PROBLEM DESCRIPTION:
Output exactly the lines between the one holding "Viewport: 1486px width, 812px height." and the last line of the data below, both of those lines included.

Saved entries:
-------------------------
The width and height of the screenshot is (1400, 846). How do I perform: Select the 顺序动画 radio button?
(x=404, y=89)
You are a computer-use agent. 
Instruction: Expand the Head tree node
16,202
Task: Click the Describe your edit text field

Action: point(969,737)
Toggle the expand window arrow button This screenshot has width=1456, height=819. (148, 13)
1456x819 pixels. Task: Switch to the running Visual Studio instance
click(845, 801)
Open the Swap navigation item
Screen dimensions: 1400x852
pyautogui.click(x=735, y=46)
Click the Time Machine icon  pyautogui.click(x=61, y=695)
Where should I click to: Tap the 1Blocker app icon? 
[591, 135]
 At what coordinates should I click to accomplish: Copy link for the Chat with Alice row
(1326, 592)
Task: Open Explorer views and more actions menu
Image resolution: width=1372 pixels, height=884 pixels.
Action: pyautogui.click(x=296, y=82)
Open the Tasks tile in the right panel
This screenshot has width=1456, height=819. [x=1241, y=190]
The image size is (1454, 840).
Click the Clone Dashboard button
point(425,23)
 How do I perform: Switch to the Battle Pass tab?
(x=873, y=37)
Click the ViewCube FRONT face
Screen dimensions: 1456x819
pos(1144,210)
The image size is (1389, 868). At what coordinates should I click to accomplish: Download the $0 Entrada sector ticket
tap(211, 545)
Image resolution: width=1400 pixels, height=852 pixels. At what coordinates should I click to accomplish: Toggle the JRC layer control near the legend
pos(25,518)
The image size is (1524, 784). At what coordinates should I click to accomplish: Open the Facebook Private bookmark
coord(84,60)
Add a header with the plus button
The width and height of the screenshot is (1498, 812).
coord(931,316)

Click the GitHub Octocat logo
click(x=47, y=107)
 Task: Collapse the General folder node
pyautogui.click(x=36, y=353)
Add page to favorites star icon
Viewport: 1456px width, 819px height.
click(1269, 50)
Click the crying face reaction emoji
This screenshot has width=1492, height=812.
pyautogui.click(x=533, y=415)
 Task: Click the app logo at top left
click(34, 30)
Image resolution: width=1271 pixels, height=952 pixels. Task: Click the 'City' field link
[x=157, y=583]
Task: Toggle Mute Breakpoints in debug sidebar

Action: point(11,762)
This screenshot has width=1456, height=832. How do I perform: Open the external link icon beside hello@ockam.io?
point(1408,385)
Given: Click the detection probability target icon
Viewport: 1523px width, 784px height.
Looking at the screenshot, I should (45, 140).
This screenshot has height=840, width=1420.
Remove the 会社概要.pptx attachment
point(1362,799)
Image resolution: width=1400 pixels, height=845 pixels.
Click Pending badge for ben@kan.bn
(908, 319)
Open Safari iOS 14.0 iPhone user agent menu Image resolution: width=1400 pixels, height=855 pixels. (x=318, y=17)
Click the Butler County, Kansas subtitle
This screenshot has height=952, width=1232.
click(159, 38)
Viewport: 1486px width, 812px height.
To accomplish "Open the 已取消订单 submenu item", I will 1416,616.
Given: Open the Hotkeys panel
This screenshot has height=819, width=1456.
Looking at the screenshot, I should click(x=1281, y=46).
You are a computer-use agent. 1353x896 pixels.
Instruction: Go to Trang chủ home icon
-------------------------
SOLUTION BELOW:
Viewport: 1486px width, 812px height.
To accomplish "Open the 已取消订单 submenu item", I will 1416,616.
Given: Open the Hotkeys panel
This screenshot has height=819, width=1456.
Looking at the screenshot, I should click(x=1281, y=46).
You are a computer-use agent. 1353x896 pixels.
Instruction: Go to Trang chủ home icon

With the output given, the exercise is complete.